§ Provided text
^^^^

# Jan Ridders new Glass cylinder 4 stroke engine!



## lazylathe (Jan 8, 2012)

Hi All,

Just found this and thought i would share a link!
Looks very cool!!!

http://www.youtube.com/watch?v=6vSP7FNWUIc&feature=youtu.be

Andrew


----------



## Mike N (Jan 8, 2012)

Very Cool!


----------



## ChrisB (Jan 9, 2012)

*sigh* *Another* set of his plans i need to get ;D

Wonderful looking work as always, great demontration model too.


----------



## shred (Jan 9, 2012)

Jan's plans are free and an incredible resource. You have to e-mail to get them and he does ask for a small optional donation if you like them, but that's it.


----------



## Omnimill (Jan 9, 2012)

Very neat, but then Jan always seems to make neat stuff!


----------



## rake60 (Jan 10, 2012)

Elmer Verburg was the hobby model engine plan designer of the 20th century. 
You can still buy his book "Elmer's Engines" used for as little as $250 USD, if you can find a used one.
It has become a collectable book.

Jan Ridders is the hobby model engine plan designer of the 21st century.
His plans cost you an email to him requesting a copy.

Rick


----------



## bearcar1 (Jan 10, 2012)

Indeed Rick, and I agree with you about his engineering prowess. His designs are refreshing, the lines of them are a very eye appealing. Each one of his designs are vaguely familiar to each other fundamentally and yet are very different in terms of execution. I sit and stare at his engines and marvel at their form. 8)

BC1
Jim


----------



## Wrist Pin (Jan 11, 2012)

I often wondered what it looked like inside an operating I. C. engine. That is just spectacular!! What is he using for the glass cylinder? The only thing I could find was site glass material from McMaster-Carr. The largest they sell would take a piston diameter of .469 in. Jan's pistons look to be, at least, 3/4" diameter. I wonder where he got the glass?

^^^^

§ Data lines
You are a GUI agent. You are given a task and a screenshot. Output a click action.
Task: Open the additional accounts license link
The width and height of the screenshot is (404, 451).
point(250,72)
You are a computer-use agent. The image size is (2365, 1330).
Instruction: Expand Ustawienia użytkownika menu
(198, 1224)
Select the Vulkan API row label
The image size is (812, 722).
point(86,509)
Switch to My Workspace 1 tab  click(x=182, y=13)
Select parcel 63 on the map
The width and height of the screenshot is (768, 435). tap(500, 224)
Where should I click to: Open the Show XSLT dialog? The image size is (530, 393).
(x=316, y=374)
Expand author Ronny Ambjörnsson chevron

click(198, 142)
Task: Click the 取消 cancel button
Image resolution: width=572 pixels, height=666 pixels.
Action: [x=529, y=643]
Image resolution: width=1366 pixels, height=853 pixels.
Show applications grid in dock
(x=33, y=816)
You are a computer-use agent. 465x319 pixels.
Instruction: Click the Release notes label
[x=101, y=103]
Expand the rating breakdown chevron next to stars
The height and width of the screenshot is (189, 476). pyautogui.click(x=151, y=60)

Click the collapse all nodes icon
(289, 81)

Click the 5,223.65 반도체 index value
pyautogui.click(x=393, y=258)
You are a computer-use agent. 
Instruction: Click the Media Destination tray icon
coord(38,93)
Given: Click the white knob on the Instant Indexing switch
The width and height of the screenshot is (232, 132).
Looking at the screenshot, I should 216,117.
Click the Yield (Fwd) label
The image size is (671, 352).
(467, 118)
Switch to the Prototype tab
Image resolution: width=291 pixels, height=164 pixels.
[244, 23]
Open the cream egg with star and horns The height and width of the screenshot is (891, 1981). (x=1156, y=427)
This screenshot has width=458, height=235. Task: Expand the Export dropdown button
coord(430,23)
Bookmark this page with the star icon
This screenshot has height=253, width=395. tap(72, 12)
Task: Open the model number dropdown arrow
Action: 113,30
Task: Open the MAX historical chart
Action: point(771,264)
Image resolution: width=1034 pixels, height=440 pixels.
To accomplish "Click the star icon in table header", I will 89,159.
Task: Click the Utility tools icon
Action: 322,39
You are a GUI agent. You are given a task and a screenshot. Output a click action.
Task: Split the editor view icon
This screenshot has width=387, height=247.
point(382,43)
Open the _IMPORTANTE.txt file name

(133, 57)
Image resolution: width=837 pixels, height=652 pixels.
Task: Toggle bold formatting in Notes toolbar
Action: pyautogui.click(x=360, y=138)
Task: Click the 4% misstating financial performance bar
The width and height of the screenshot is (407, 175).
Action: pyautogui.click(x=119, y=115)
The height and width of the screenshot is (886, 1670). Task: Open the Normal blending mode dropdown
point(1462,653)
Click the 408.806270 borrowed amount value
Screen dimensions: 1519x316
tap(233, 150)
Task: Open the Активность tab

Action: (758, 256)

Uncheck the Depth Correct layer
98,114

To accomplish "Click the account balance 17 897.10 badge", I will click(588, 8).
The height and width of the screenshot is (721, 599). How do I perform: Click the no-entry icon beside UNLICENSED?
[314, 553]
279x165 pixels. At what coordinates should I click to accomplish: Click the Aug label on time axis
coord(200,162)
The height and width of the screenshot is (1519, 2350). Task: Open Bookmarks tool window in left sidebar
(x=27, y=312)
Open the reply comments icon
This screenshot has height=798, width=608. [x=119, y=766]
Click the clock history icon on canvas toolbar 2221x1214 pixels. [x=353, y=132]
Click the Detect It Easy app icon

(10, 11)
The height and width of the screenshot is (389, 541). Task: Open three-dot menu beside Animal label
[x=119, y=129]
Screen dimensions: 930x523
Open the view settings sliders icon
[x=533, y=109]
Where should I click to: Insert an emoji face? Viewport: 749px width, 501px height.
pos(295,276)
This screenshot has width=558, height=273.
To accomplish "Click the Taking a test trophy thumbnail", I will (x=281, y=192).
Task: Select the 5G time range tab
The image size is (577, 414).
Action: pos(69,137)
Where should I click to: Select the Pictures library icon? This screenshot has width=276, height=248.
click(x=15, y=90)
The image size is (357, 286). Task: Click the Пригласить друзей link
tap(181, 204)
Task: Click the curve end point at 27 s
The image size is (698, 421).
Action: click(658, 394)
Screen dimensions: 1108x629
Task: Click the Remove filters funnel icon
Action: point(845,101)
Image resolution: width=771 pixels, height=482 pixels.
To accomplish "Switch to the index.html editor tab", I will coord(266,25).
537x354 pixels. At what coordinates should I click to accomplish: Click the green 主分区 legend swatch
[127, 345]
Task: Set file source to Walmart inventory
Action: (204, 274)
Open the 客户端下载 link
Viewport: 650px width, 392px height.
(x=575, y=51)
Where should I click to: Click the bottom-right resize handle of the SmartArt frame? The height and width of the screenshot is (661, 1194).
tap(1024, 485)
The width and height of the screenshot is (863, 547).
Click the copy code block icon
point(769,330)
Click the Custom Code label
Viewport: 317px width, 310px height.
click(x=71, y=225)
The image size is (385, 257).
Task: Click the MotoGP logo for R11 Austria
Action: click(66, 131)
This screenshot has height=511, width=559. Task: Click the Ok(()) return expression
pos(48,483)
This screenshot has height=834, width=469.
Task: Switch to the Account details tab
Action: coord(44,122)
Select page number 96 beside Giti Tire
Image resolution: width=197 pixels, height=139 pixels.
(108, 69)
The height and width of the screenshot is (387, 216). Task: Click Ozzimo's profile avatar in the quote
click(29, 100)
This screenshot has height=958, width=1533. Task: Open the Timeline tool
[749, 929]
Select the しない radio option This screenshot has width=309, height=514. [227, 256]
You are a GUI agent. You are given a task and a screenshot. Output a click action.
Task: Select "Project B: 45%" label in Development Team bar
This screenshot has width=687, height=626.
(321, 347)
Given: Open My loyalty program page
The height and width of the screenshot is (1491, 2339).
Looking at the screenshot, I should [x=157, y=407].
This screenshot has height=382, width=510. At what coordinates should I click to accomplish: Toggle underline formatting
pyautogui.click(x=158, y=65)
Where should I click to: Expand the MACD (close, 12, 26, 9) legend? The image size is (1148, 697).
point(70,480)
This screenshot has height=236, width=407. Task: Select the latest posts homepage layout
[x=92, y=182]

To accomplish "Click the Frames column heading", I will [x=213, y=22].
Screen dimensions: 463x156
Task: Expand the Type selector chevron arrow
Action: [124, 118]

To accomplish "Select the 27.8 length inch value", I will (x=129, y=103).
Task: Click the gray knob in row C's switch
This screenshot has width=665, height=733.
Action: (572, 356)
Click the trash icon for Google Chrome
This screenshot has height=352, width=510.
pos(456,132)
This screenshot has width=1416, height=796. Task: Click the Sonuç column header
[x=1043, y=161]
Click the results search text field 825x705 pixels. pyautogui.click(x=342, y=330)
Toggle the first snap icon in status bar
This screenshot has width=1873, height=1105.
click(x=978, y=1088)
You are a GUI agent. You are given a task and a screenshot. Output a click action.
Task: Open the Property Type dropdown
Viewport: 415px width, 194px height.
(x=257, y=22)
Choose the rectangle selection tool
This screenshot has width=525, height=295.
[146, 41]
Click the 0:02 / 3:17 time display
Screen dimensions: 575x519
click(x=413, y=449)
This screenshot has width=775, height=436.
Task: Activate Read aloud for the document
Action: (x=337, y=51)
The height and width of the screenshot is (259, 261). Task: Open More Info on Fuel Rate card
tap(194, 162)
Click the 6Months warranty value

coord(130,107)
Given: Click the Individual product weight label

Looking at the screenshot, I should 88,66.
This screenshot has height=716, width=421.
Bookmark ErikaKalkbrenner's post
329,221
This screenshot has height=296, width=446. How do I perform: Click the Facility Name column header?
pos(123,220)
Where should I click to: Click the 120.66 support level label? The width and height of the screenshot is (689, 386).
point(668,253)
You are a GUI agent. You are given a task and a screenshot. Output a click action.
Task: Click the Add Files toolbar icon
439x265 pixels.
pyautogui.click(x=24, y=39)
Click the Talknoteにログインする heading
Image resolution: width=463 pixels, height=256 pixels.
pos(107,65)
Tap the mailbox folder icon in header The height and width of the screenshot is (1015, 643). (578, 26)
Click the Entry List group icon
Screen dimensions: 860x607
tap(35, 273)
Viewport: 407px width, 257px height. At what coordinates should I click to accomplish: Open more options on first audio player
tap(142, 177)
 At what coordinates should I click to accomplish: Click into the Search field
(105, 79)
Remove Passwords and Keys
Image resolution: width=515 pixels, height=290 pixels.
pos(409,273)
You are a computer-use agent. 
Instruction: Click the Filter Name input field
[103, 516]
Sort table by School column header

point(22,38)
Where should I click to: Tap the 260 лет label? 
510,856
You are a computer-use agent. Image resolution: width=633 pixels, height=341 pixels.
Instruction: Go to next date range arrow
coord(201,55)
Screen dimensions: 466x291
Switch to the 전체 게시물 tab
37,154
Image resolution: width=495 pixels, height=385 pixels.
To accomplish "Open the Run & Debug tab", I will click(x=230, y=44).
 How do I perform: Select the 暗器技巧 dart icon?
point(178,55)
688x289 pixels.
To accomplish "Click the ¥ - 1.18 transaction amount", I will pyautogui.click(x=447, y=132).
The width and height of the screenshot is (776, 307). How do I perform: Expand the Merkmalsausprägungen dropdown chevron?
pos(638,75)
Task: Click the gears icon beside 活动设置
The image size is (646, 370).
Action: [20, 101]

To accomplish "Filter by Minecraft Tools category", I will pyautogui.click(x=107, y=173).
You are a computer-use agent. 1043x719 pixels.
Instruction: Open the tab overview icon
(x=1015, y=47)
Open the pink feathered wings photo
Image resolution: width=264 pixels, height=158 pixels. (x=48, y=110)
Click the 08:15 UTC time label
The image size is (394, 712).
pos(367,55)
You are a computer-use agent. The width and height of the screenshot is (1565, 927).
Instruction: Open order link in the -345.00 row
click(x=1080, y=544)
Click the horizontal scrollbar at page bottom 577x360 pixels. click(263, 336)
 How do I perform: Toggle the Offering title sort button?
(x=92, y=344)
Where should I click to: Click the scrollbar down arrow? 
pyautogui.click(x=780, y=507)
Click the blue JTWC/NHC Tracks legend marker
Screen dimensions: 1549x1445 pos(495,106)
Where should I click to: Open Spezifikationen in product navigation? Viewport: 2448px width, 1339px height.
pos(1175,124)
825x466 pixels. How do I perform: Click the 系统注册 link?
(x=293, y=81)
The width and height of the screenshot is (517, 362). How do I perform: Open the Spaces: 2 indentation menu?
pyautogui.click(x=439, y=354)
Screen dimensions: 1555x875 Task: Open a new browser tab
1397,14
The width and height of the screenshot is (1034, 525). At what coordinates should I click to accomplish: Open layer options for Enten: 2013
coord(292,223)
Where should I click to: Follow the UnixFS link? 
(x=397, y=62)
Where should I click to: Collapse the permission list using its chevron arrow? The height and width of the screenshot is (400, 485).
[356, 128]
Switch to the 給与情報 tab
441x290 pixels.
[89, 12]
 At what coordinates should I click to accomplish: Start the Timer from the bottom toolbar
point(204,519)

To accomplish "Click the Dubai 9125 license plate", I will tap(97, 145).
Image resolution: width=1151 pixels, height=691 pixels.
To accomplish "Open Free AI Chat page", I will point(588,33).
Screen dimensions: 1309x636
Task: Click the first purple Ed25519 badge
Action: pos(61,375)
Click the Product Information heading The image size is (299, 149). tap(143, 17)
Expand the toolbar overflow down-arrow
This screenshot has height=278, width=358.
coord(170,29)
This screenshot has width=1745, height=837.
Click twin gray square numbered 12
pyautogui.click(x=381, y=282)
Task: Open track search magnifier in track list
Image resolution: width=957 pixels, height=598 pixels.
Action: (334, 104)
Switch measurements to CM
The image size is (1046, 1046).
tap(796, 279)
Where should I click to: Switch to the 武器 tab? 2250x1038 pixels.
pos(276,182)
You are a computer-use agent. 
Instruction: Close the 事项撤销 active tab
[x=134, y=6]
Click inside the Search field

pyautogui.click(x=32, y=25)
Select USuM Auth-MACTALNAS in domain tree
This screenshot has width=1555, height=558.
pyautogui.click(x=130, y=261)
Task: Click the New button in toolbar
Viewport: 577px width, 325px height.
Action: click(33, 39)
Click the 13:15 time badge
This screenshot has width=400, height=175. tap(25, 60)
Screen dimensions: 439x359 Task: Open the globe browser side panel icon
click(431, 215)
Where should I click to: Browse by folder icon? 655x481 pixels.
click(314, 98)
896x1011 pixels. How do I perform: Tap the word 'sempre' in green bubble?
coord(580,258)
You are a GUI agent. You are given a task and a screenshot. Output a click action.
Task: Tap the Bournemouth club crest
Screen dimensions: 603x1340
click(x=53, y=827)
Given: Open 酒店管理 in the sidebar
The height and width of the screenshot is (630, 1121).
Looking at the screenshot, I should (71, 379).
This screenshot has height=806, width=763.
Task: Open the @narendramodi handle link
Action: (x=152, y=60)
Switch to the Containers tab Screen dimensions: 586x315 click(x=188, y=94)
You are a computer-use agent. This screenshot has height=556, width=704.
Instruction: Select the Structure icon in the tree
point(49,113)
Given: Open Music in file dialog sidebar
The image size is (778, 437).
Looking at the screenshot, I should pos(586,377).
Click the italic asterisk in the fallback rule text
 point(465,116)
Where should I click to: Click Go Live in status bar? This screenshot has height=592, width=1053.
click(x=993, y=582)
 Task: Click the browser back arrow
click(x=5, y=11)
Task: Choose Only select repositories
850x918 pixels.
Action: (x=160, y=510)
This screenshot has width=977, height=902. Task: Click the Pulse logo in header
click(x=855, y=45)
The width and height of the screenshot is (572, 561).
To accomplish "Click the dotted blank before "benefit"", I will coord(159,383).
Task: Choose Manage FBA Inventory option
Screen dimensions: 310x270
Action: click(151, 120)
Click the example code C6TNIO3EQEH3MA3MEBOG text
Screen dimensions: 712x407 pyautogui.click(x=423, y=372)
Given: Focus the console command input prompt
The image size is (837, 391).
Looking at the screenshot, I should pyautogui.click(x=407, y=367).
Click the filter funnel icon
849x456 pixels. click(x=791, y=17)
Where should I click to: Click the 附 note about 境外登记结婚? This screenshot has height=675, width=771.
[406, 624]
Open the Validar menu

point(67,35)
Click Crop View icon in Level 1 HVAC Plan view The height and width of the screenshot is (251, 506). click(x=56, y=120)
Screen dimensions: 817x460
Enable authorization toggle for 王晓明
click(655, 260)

^^^^

§ Written exercise
In the forum thread about Jan Ridders' glass cylinder engine, what is the lowest price given for a used copy of "Elmer's Engines"? Answer from the forum thread only, not from the data.

§ Written reply
As little as $250 USD.